For recommendations on Insider Risk Management configurations relevant to Australian Government organizations, see Managing insider risk.
Note
Other methods of identifying and protecting security classified items via Sensitive Information Type (SIT) rather than sensitity label are covered under Preventing inappropriate distribution of sensitive information.
Preventing the upload of security classified items to unmanaged locations
Defender for Cloud Apps is a Microsoft solution that provides visibility and control over SaaS based applications. It offers integration with Microsoft Purview via DLP and data sharing controls.
Defender for Cloud Apps policies are configured within the Microsoft 365 Defender console under the Cloud apps > Policies menu. Administrators can create a policies targeting files with PROTECTED labels and preventing them from being shared with unapproved domains. This configuration aligns with PSPF 2024 Requirement 77, which states that security classified items should only be shared with formally approved organizations:
| Requirement | Detail |
|---|---|
| PSPF Release 2024 - Section 12: Information Sharing - Requirement 77 | An agreement or arrangement, such as a contract or deed, that establishes handling requirements and protections, is in place before security classified information or resources are disclosed or shared with a person or organization outside of government. |
For more information on integrations between Defender for Cloud Apps and Microsoft Purview Information Protection, see Microsoft Purview Information Protection integration.
Prevent copying or printing of security classified items
Government organizations should consider vectors of data loss that aren't internet based services, such as those that could be achieved via a user's device. For example, situations where:
- A user copies a PROTECTED item to an unencrypted USB drive, which is then lost or stolen.

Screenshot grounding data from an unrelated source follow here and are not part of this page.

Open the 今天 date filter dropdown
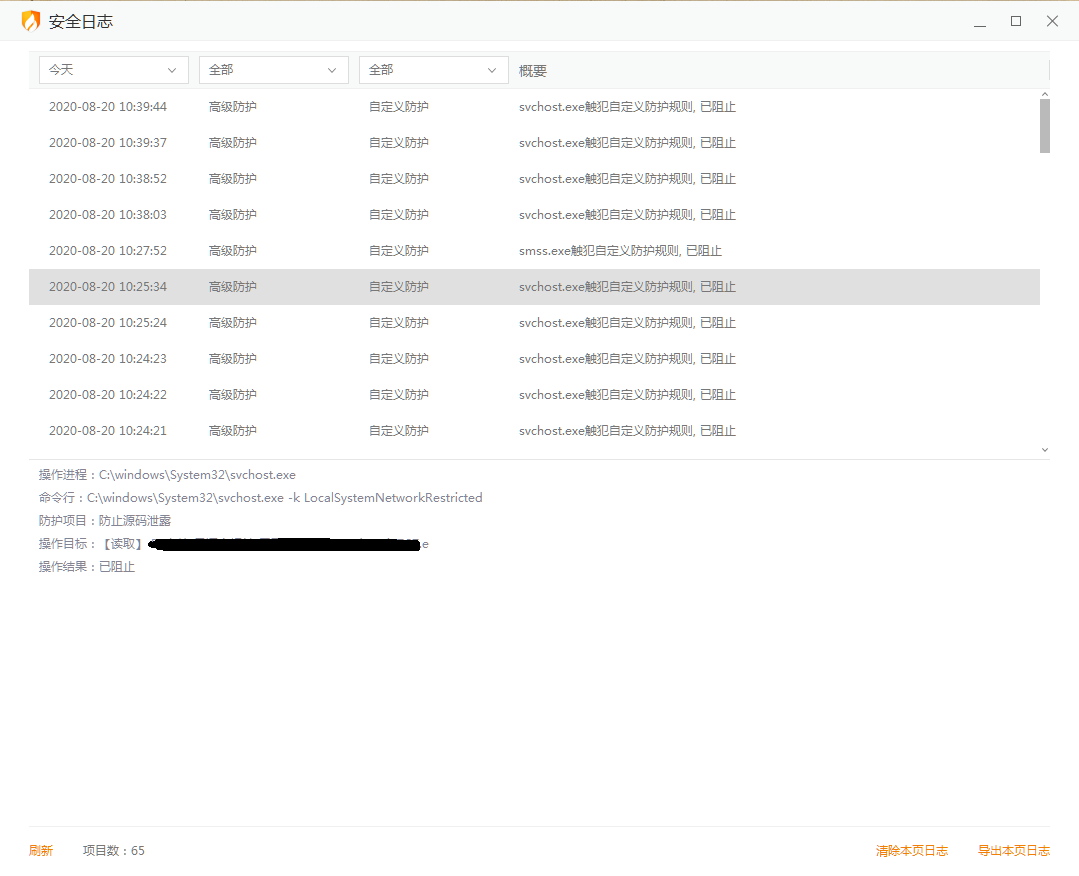The image size is (1079, 876). click(113, 70)
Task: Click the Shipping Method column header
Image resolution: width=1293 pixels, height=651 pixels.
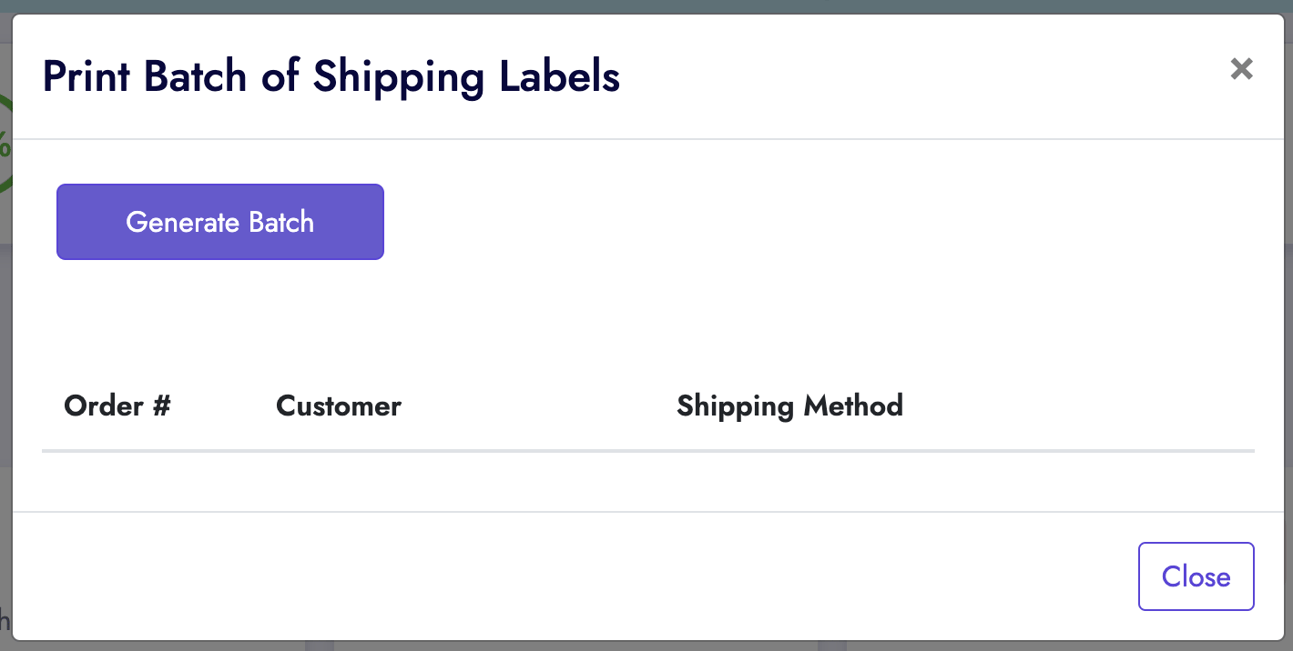Action: (789, 405)

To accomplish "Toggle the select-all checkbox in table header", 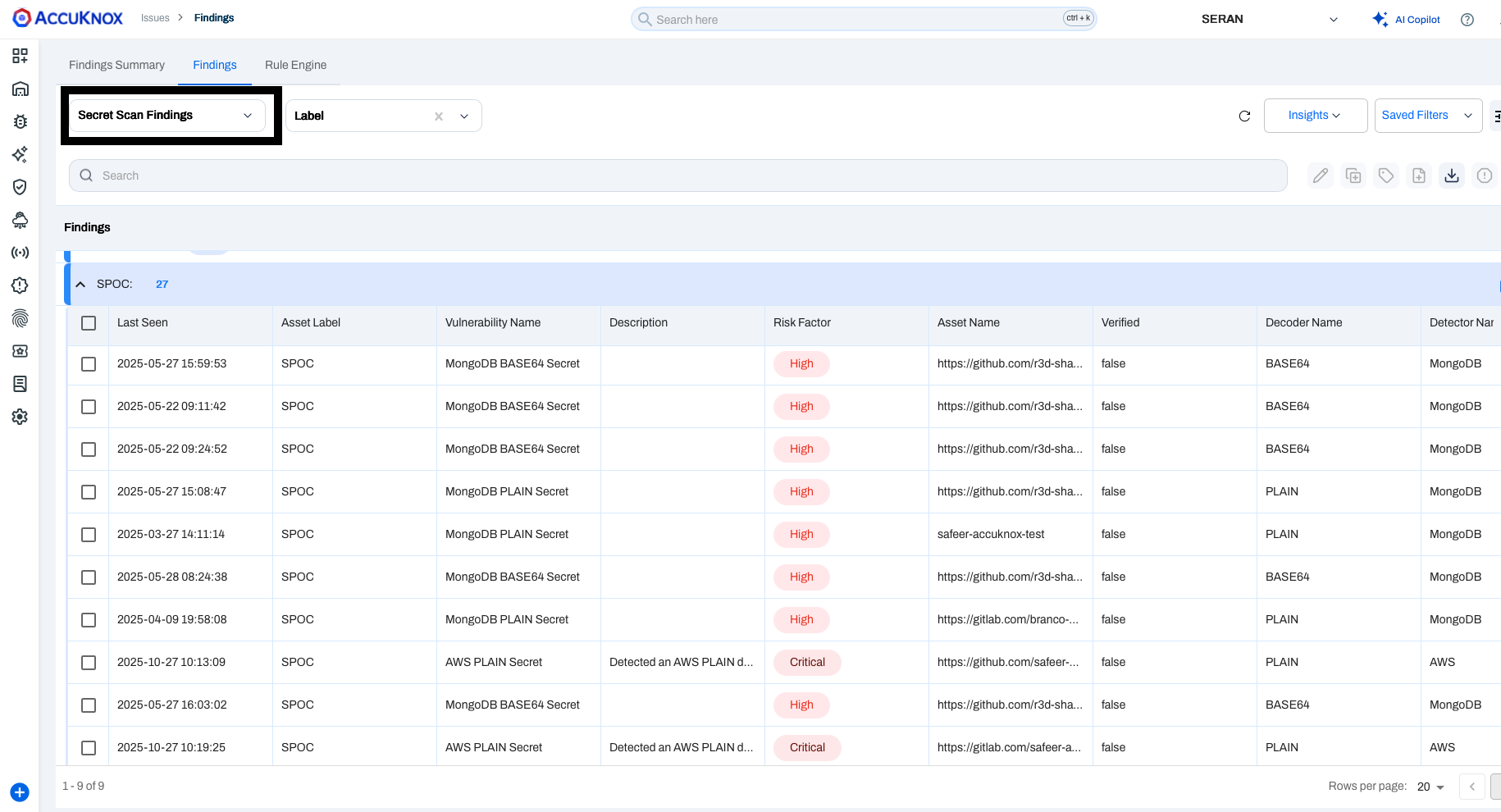I will pos(89,323).
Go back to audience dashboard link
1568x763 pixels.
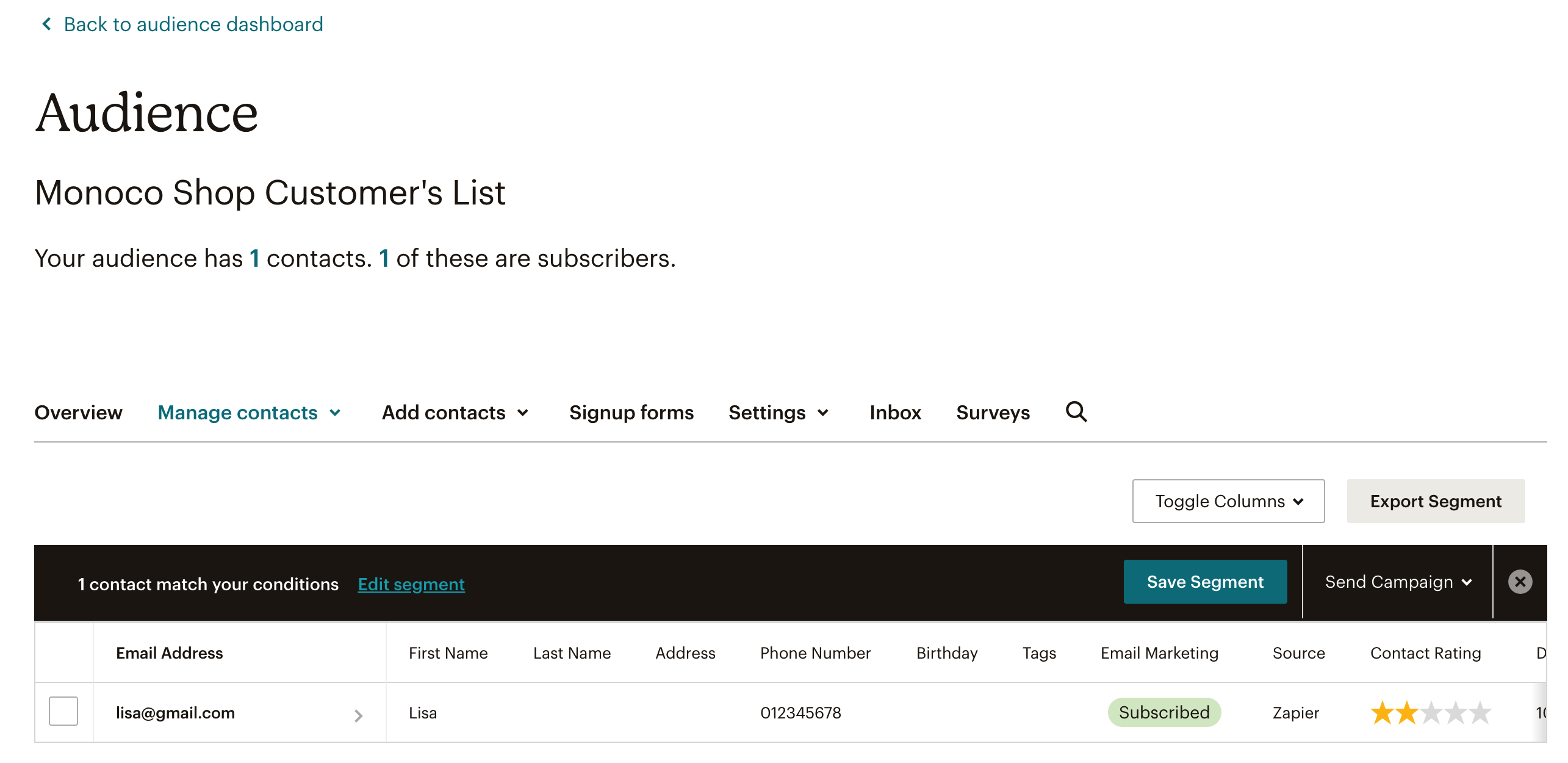pyautogui.click(x=193, y=24)
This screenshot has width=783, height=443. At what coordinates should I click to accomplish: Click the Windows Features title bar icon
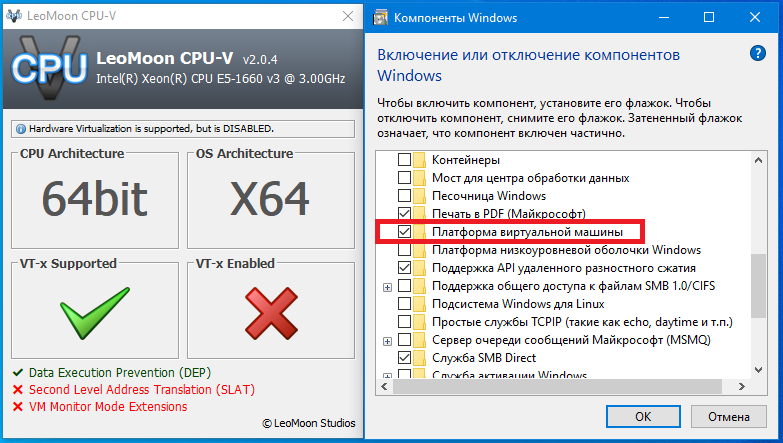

- PROTECTED items are copied to an on-premises network share or location, which is inappropriate for the storage of PROTECTED items.
- Information contained within PROTECTED items is copied and pasted into a new item without the same controls applied, allowing for exfiltration of the information.
- Security classified items are printed and then the hard copy is lost or stolen.
Endpoint data loss prevention (Endpoint DLP) allows for DLP policies to apply to user actions on registered endpoints. For information about onboarding procedures for Endpoint DLP, see getting started with Endpoint DLP.
As a prerequisite to effective EndPoint DLP controls, Government organizations should limit web browsers to only those which are Microsoft 365 DLP-aware. Chromium is DLP-aware and both Google Chrome and Firefox can be made DLP aware via a browser add-in. For more information on the Microsoft Purview Chrome extension, see getting started with the Microsoft Purview Chrome Extension.
To target devices with Endpoint DLP, create a DLP policy that is scoped to the Devices location.
As with other DLP examples, policies can be configured with content contains, Sensitivity Label as conditions. Under policy actions, you can opt to Audit, Block with override, or Block the following actions:
- Upload item to a restricted cloud service domain (for example, Google Drive) (common to Block in Government organizations)
- Copy from item to clipboard
- Copy item to a removeable USB (common to Block with override in Government organizations)
- Copy to a network share
- Copy or move using unallowed Bluetooth app (common to Block in Government organizations)
- Copy or move using Remote Desktop Protocol (common to Block in Government organizations)
Note
The EndPoint DLP allows organizations to configure a range of options, including applications, path exclusions, permitted browsers, allowed printers, and allowed USB devices. These settings can be used with policies to define situations where the use of labeled items is permitted.